1 files changed, 111 insertions, 42 deletions
diff --git a/lib/Transforms/Scalar/SROA.cpp b/lib/Transforms/Scalar/SROA.cpp
index de16b608f752..eab77cf4cda9 100644
--- a/lib/Transforms/Scalar/SROA.cpp
+++ b/lib/Transforms/Scalar/SROA.cpp
@@ -913,8 +913,7 @@ private:
     if (!IsOffsetKnown)
       return PI.setAborted(&II);
 
-    if (II.getIntrinsicID() == Intrinsic::lifetime_start ||
-        II.getIntrinsicID() == Intrinsic::lifetime_end) {
+    if (II.isLifetimeStartOrEnd()) {
       ConstantInt *Length = cast<ConstantInt>(II.getArgOperand(0));
       uint64_t Size = std::min(AllocSize - Offset.getLimitedValue(),
                                Length->getLimitedValue());
@@ -1060,7 +1059,7 @@ AllocaSlices::AllocaSlices(const DataLayout &DL, AllocaInst &AI)
 
   // Sort the uses. This arranges for the offsets to be in ascending order,
   // and the sizes to be in descending order.
-  llvm::sort(Slices.begin(), Slices.end());
+  llvm::sort(Slices);
 }
 
 #if !defined(NDEBUG) || defined(LLVM_ENABLE_DUMP)
@@ -1211,7 +1210,7 @@ static bool isSafePHIToSpeculate(PHINode &PN) {
   // predecessor blocks. The only thing to watch out for is that we can't put
   // a possibly trapping load in the predecessor if it is a critical edge.

Exercise A: Rewrite the hunk of the code diff that begins with "@@ -1060,7 +1059,7 @@" as a short list, keeping its main facts.
The code diff and the records that follow it are unrelated.

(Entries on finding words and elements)
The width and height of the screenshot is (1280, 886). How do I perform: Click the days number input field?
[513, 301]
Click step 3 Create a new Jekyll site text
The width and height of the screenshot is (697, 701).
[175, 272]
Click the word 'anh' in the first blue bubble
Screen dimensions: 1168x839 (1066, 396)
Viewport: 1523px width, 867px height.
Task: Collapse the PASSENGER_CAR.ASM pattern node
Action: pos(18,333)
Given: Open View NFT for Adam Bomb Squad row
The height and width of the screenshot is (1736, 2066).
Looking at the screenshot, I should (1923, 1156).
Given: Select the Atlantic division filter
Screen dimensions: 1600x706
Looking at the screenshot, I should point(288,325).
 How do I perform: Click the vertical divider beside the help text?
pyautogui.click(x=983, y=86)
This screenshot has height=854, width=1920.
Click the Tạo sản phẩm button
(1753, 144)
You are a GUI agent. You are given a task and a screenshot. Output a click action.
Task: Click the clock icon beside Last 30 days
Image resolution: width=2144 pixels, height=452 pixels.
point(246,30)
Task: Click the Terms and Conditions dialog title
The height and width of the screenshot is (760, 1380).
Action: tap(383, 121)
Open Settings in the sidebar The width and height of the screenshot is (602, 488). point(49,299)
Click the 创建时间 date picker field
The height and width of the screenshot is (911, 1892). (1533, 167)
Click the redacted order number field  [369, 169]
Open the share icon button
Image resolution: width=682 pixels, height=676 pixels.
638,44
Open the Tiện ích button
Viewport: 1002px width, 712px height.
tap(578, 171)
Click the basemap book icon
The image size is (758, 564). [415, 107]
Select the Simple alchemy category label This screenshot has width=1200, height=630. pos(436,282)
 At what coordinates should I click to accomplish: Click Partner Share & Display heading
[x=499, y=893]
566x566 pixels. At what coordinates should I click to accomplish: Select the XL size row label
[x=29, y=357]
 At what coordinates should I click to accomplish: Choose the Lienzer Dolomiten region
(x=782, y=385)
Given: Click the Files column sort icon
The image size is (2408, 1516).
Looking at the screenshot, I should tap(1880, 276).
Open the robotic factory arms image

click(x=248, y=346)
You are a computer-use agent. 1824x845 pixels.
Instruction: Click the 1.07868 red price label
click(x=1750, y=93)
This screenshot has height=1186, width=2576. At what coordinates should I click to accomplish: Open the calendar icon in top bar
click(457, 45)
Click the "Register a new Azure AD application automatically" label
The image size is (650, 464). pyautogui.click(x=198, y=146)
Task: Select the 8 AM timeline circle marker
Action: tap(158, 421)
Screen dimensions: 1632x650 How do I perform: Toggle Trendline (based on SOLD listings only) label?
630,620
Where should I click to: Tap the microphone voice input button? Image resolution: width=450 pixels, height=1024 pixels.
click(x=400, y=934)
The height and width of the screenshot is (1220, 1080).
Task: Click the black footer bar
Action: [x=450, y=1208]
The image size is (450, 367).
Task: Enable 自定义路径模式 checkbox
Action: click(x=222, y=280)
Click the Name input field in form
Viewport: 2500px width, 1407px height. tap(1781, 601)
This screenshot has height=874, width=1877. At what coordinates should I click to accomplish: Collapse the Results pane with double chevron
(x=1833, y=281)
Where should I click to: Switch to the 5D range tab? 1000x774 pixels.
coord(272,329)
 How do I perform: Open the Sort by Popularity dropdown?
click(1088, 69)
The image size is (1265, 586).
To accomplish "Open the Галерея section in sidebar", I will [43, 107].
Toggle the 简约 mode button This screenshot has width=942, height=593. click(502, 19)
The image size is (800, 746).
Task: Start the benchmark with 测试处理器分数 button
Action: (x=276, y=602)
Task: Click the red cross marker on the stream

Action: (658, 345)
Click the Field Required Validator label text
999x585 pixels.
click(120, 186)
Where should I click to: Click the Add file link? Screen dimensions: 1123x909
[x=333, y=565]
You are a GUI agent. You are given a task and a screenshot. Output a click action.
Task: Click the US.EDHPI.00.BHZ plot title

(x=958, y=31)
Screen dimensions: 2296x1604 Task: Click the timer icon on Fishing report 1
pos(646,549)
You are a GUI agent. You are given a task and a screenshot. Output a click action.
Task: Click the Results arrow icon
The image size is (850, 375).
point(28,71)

Exercise B: Print everything in the records from the line containing "How do I perform: Open" down to the end of the records, reproducing each line verbatim.

Task result A:
- The hunk changes old lines starting at 1060 (new lines starting at 1059), inside `AllocaSlices::AllocaSlices(const DataLayout &DL, AllocaInst &AI)`.
- A comment states that sorting the uses puts the offsets in ascending order and the sizes in descending order.
- The call `llvm::sort(Slices.begin(), Slices.end());` is removed.
- It is replaced by `llvm::sort(Slices);`.

Task result B:
 How do I perform: Open the Sort by Popularity dropdown?
click(1088, 69)
The image size is (1265, 586).
To accomplish "Open the Галерея section in sidebar", I will [43, 107].
Toggle the 简约 mode button This screenshot has width=942, height=593. click(502, 19)
The image size is (800, 746).
Task: Start the benchmark with 测试处理器分数 button
Action: (x=276, y=602)
Task: Click the red cross marker on the stream

Action: (658, 345)
Click the Field Required Validator label text
999x585 pixels.
click(120, 186)
Where should I click to: Click the Add file link? Screen dimensions: 1123x909
[x=333, y=565]
You are a GUI agent. You are given a task and a screenshot. Output a click action.
Task: Click the US.EDHPI.00.BHZ plot title

(x=958, y=31)
Screen dimensions: 2296x1604 Task: Click the timer icon on Fishing report 1
pos(646,549)
You are a GUI agent. You are given a task and a screenshot. Output a click action.
Task: Click the Results arrow icon
The image size is (850, 375).
point(28,71)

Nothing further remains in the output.